Nothing beats chemistry when it comes to loosening up mineral scale. “Any acid will work,” says Paul Frail, PhD, an industrial water chemist. As long as you apply enough of any acid and leave it long enough to work (which can be minutes to hours, depending on the acid and how caked-on the scale has become), it’ll dissolve the deposits and make them easier to wipe away.
That’s why vinegar works for some people. It’s cheap, safe, and perfectly effective on calcium and magnesium—the main components of hard-water scale. There’s no special trick here: You can apply it straight out of the bottle as long as the smell doesn’t bother you. Some experts suggest mixing equal parts water and vinegar, and other recipes recommend adding a few drops of dish soap.
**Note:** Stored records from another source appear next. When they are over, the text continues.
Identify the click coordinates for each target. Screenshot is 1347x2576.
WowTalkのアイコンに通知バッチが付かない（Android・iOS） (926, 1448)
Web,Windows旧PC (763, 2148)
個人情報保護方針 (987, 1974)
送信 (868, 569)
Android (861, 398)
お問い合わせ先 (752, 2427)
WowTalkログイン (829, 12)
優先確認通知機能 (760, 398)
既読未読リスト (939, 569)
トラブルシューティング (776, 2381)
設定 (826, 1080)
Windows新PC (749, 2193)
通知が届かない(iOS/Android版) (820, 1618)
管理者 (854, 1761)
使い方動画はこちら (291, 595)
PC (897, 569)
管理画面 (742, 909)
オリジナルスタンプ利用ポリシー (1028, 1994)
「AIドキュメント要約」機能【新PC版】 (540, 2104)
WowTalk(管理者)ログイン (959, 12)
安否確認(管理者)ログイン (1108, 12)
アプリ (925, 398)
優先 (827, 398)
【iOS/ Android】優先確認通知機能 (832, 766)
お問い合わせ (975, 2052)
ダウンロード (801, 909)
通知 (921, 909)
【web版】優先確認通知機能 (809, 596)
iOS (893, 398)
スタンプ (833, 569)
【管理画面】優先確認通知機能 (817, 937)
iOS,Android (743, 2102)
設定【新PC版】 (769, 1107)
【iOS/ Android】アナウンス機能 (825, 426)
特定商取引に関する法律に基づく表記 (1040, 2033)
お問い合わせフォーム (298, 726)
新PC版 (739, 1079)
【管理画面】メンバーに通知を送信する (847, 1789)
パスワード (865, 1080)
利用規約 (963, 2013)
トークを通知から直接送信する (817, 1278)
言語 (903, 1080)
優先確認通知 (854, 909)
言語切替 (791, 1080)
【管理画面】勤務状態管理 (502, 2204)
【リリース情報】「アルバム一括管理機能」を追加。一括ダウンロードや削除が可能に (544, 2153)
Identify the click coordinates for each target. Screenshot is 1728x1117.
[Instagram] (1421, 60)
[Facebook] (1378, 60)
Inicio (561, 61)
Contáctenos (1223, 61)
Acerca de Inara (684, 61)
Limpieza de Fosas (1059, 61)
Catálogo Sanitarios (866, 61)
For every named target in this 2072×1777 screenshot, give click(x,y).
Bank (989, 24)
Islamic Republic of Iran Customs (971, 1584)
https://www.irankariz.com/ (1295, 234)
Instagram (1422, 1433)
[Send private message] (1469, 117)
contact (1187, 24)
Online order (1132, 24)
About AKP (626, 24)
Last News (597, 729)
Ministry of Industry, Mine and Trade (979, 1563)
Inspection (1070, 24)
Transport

(And leave the bleach out of this project: It can’t help dissolve scale, and it can create a hazardous gas when it’s mixed with acids or other common household cleaners.)
I didn’t have much success with vinegar, personally. My home’s particular blend of hard water contains some iron (a yellow or orange tint in the scale is a giveaway), and vinegar fights an uphill battle against that particular mineral. It can be effective in that case, but you need more vinegar and a longer soaking time, according to Mark Jones, a retired PhD chemist who recently went through the arduous process of descaling the appliances, plumbing fixtures, and other surfaces in a house he bought.
Vinegar has another downside: “It stinks,” Jones said. For that reason alone, it never has been, nor will it ever be, my cleaning solution of choice.
Then I tried citric acid, another popular descaler. It can be food-safe, like vinegar, and it’s basically odorless. Chemically, it’s also more effective at dissolving iron—a chelating acid, in chemistry parlance. I’ve been slowly working my way through a giant bag of citric acid crystals for the better part of a decade now, doling out a few tablespoons here and there to clean my kettle, dishwasher, and other items around the house where mineral scale can build up.
Citric acid still didn’t clean my shower door, though. The problem, I later came to suspect, was that I had diluted it too much; I had put a couple of tablespoons into a quart-size spray bottle and then used only about a quarter of that watery solution on the crusty door. Even when I used it in combination with a drill brush, the scale didn’t really budge.
That supports the case for premixed hard-water cleaners: You don’t have to guess at the dosage, and they tend to include other ingredients that boost their cleaning power.